→ **EXTRACTED DATA**:
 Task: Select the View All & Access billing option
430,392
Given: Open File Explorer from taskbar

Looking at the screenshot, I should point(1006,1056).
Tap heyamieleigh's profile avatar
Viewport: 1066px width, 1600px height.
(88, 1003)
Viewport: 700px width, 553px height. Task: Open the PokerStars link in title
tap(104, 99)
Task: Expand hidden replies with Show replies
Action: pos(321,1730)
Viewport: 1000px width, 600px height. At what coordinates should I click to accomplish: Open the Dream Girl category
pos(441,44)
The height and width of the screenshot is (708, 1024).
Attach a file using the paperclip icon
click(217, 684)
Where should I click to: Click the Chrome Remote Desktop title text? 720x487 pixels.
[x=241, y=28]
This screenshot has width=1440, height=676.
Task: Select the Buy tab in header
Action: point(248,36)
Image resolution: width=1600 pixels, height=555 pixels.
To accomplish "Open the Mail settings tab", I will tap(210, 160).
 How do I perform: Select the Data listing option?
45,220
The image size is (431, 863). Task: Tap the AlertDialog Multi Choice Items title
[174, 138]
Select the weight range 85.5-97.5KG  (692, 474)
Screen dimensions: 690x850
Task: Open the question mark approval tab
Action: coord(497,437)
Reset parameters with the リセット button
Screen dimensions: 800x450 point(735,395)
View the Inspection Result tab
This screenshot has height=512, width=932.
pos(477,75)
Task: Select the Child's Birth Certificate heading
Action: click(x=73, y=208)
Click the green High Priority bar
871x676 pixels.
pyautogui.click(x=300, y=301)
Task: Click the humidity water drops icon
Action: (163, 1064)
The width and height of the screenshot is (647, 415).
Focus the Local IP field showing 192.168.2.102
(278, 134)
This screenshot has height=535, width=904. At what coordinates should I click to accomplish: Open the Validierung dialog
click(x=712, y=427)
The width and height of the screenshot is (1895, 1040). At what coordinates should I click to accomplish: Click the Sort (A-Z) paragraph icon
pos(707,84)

→ **EXERCISE BRIEF**:
Return exactly the lines from the line bearing "Focus the Local" to the end of the records, inclusive of both; include no other lines.

→ **EXERCISE ANSWER**:
Focus the Local IP field showing 192.168.2.102
(278, 134)
This screenshot has height=535, width=904. At what coordinates should I click to accomplish: Open the Validierung dialog
click(x=712, y=427)
The width and height of the screenshot is (1895, 1040). At what coordinates should I click to accomplish: Click the Sort (A-Z) paragraph icon
pos(707,84)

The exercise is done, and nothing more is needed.